Praticava prestiti col 300% di interesse, arrestato un 57enne a Monopoli
Un uomo di 57 anni e’ stato arrestato a Monopoli (Ba) dai carabinieri, in esecuzione di una ordinanza di custodia cautelare in carcere emessa dal gip del Tribunale di Bari con l’accusa di usura ed estorsione. Le indagini hanno consentito di documentare che l’indagato, gia’ noto alle forze di polizia, viveva abitualmente di “usura”, avendo una notevole disponibilita’ di denaro contante che “prestava” alle persone in difficolta’ per poi chiedere, in cambio, interessi superiori al 300% annui, costringendo le vittime ad entrare in un vortice di ricatti e debiti dai quali non riuscivano piu’ ad uscire. La sua semplice presenza o il suo nome, erano sufficienti ad intimidire le vittime, per via della sua pregressa appartenenza ad una organizzazione di stampo mafioso operante in Monopoli, ormai disciolta. L’indagine e’ stata avviata a seguito della denuncia di alcuni imprenditori, i quali, da anni, erano vittime di usura da parte dell’indagato, le cui richieste erano divenute ormai insostenibili.

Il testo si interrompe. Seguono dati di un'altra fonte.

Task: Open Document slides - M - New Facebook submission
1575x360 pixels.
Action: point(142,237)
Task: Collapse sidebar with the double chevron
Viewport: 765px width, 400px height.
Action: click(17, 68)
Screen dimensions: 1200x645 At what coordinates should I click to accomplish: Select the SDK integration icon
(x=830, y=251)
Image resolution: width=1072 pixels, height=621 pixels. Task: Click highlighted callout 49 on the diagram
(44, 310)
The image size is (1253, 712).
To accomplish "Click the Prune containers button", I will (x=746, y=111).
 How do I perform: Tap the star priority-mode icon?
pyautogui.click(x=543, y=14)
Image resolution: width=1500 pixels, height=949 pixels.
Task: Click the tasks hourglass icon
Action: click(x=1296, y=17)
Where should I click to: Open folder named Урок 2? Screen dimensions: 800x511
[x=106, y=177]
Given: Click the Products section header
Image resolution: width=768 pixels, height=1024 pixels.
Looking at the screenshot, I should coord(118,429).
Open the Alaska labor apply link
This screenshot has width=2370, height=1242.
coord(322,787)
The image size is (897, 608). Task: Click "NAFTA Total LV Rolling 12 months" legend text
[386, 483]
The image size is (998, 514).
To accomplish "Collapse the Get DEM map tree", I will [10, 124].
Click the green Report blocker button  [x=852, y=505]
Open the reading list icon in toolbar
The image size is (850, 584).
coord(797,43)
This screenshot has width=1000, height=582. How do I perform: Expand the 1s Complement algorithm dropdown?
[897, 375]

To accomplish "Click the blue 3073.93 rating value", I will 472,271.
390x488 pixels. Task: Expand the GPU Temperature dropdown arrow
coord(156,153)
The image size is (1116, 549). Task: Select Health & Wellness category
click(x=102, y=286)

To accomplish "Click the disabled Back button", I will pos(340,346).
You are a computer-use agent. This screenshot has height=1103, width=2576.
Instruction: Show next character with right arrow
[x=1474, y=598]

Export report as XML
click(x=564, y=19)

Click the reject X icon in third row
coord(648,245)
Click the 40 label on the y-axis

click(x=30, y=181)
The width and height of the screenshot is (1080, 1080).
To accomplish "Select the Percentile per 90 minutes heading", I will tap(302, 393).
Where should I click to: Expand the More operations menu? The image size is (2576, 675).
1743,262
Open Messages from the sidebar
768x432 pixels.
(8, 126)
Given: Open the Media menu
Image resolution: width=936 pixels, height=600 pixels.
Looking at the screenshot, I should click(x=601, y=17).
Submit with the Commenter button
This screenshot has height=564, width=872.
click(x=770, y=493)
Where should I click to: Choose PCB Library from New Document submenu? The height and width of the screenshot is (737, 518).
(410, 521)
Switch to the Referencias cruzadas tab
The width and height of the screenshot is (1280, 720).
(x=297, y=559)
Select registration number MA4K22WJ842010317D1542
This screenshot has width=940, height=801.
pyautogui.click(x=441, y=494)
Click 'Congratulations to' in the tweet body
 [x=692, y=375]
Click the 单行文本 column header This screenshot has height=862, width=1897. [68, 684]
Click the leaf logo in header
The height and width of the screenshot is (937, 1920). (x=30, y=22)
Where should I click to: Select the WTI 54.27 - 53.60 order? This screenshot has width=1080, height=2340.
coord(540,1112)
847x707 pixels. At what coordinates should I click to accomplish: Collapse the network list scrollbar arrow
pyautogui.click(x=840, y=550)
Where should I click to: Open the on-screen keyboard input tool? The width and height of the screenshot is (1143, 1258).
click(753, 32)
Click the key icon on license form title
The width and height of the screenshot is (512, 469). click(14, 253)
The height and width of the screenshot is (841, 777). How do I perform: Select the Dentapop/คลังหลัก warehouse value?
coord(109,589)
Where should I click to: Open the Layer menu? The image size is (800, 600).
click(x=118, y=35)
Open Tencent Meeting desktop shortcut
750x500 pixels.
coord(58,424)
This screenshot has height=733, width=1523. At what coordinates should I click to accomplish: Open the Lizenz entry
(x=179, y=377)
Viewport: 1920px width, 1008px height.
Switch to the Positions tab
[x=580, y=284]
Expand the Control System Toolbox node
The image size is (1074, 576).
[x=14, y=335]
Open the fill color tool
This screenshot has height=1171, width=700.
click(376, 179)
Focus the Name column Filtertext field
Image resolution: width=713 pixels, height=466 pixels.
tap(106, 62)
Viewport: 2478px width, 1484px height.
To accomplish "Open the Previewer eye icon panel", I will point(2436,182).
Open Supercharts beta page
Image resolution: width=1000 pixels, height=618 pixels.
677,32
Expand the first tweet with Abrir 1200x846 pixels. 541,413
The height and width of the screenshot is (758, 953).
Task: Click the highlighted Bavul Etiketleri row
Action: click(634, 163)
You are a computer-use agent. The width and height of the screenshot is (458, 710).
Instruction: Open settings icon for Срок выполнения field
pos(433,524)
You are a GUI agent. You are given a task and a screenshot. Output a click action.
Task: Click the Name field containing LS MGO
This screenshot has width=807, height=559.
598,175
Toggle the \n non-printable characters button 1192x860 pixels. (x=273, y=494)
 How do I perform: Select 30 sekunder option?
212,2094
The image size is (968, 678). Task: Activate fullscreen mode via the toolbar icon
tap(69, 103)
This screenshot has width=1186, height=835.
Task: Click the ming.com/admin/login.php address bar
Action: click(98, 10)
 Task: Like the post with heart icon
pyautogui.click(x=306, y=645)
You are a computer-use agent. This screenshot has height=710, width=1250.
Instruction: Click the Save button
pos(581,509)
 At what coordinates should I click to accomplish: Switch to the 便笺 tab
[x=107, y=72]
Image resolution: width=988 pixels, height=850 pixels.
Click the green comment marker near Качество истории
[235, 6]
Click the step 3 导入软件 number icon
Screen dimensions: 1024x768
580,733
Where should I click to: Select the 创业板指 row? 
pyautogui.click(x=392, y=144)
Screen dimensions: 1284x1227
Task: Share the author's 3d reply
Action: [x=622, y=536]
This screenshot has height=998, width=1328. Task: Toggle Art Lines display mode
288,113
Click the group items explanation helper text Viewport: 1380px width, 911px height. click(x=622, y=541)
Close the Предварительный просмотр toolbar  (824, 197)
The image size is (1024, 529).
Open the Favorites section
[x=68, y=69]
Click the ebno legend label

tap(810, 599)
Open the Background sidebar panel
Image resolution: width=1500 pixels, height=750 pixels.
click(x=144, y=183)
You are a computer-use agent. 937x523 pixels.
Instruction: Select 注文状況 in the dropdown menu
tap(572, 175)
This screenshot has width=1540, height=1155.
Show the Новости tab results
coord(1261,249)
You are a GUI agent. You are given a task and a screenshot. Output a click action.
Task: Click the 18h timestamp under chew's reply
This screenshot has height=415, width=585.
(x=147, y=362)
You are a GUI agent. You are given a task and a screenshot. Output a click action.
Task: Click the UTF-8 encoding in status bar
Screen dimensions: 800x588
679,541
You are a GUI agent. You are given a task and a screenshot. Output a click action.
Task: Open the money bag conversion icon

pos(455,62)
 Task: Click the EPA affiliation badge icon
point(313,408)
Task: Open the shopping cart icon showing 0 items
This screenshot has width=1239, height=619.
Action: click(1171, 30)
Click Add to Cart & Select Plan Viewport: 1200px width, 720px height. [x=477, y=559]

Quest’ultimi si erano rivolti all’usuraio a seguito della crisi delle loro attivita’. Di conseguenza, dopo aver ricevuto denaro contante, venivano costretti a versare interessi spropositati ed insostenibili, in pratica, pari a dieci volte la cifra ricevuta in prestito. Le vittime hanno denunciato che nel giro di pochi anni avevano versato al loro aguzzino denaro per centinaia di migliaia di euro. Le richieste erano divenute talmente esose che gli stessi terminato la liquidita’, e maturato ritardo nei pagamenti, erano oggetto di continue minacce da parte dello “strozzino”, che non esitava ad avvicinare anche mogli e figli, arrivando persino a pedinare le vittime appostandosi anche sotto casa al fine di incutere maggior timore, senza contare le continue chiamate o i messaggi inviati in qualsiasi ora del giorno e della notte: un metodo descritto dalle vittime come “asfissiante”. Talvolta i malcapitati ricevevano un appuntamento dal 57enne, il quale, dopo averli prelevati ed accompagnati in luoghi isolati, li minacciava con un coltello a serramanico e li picchiava brutalmente. In casa dell’arrestato i militari hanno trovato circa 13mila euro in contanti, un quaderno contabile, verosimilmente utilizzato per annotare i prestiti e le scadenze, ed un coltello.